The entries are to be reproduced verbatim, and their pictures left out.

>>

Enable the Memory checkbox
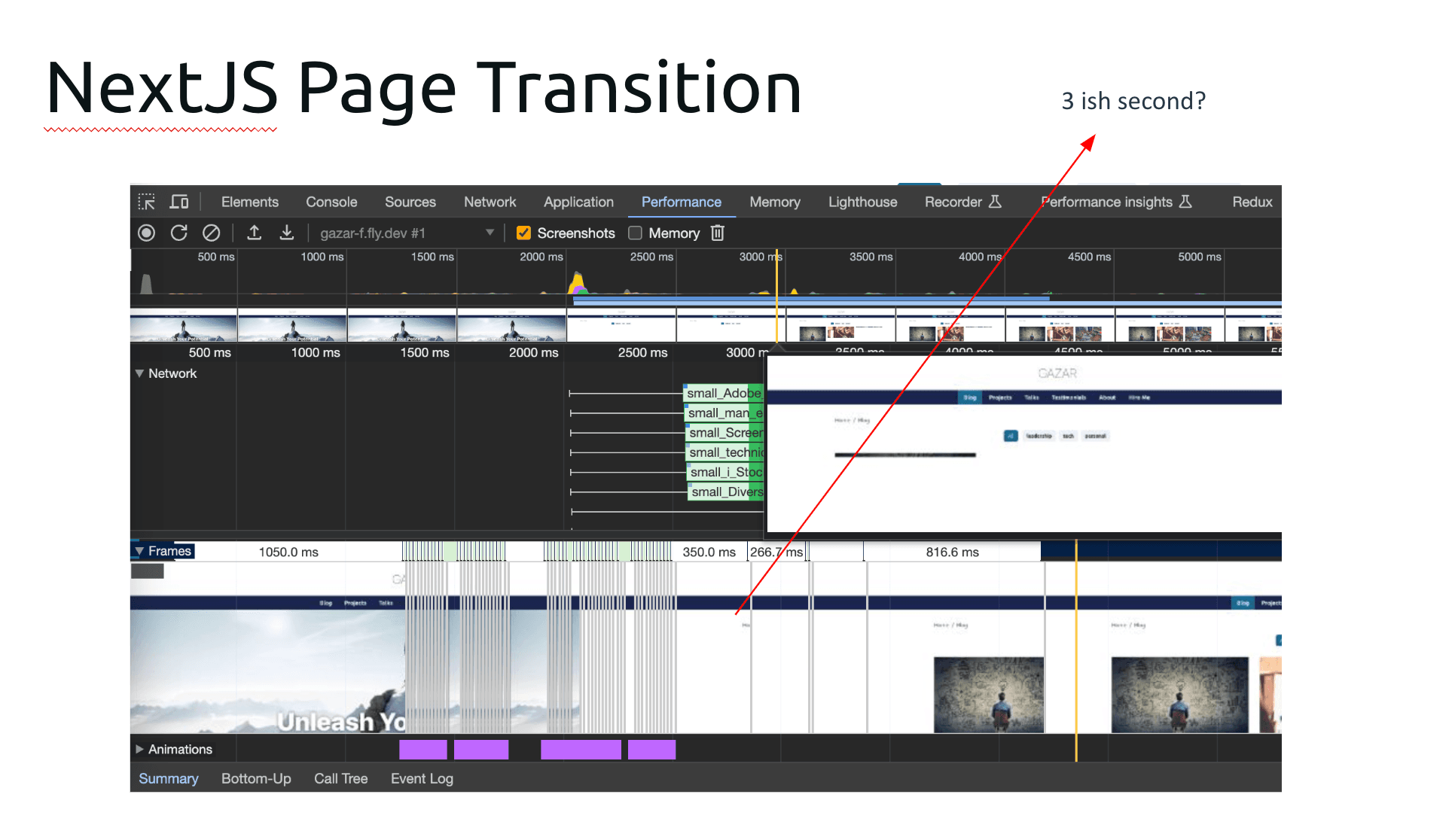Image resolution: width=1455 pixels, height=840 pixels. click(635, 233)

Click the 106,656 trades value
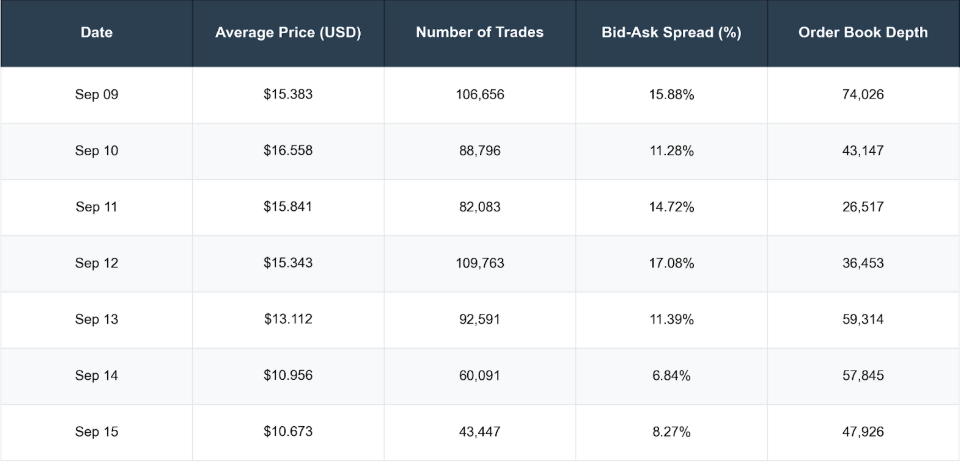(479, 95)
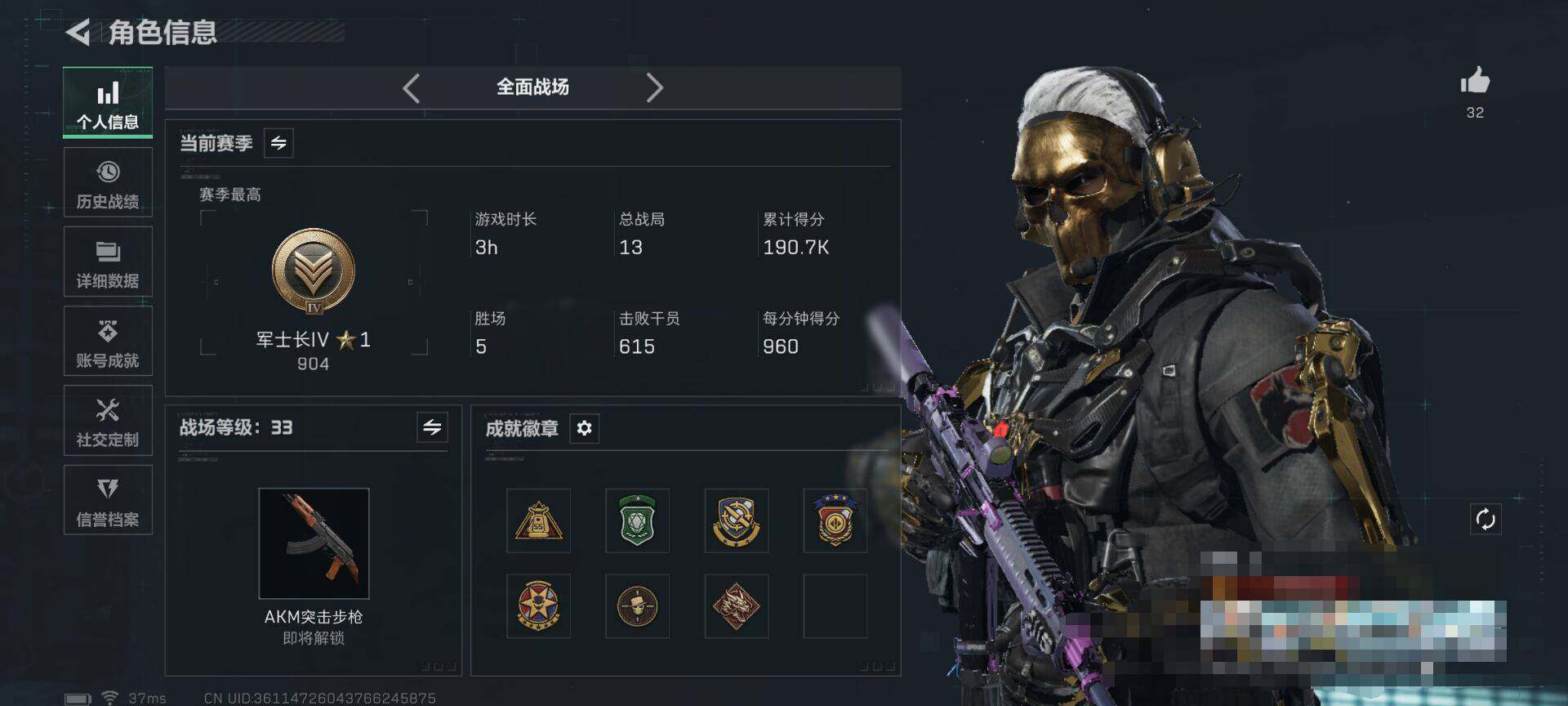
Task: Toggle the 战场等级 swap button
Action: click(x=432, y=427)
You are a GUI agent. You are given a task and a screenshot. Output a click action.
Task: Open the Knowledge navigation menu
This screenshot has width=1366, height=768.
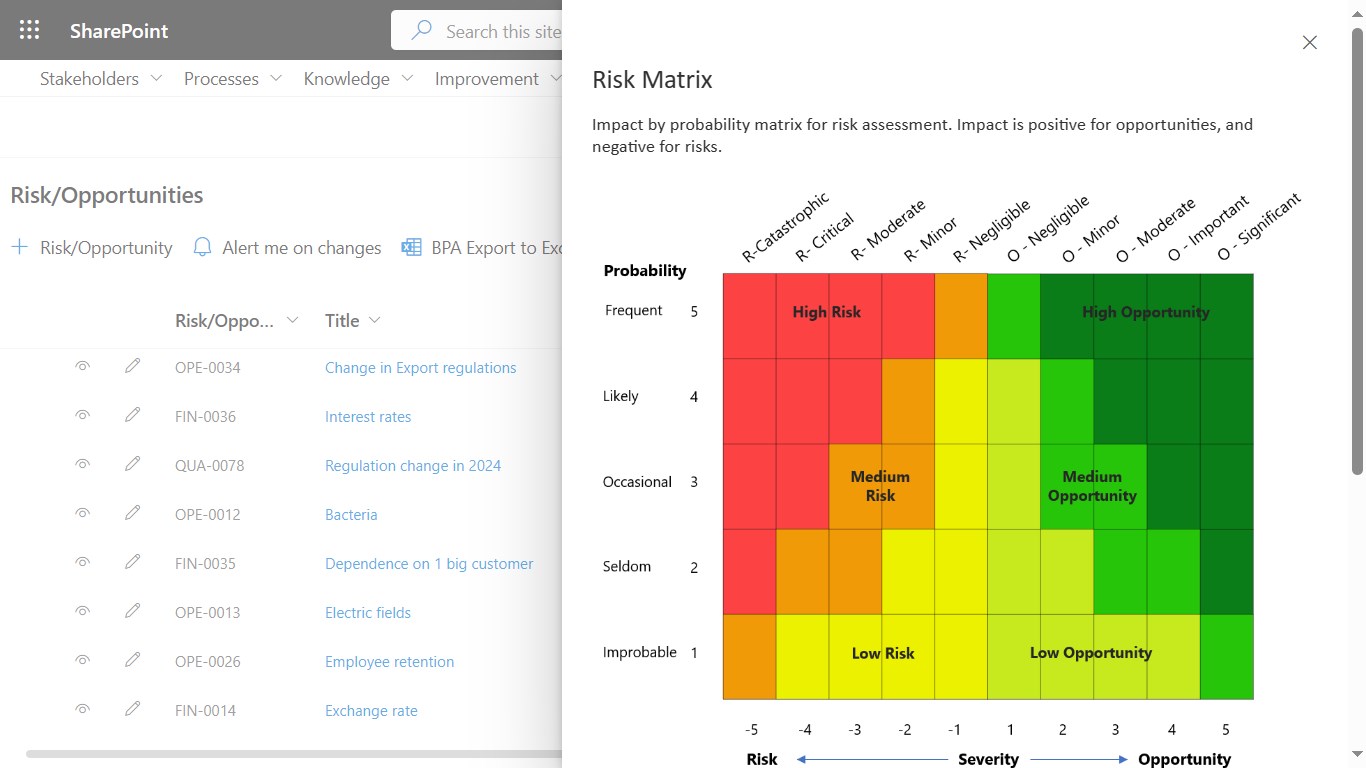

<<

→ **Solution**:
Enable the Memory checkbox
Image resolution: width=1455 pixels, height=840 pixels. click(635, 233)

Click the 106,656 trades value
(479, 95)
Task: Toggle the 战场等级 swap button
Action: click(x=432, y=427)
You are a GUI agent. You are given a task and a screenshot. Output a click action.
Task: Open the Knowledge navigation menu
This screenshot has width=1366, height=768.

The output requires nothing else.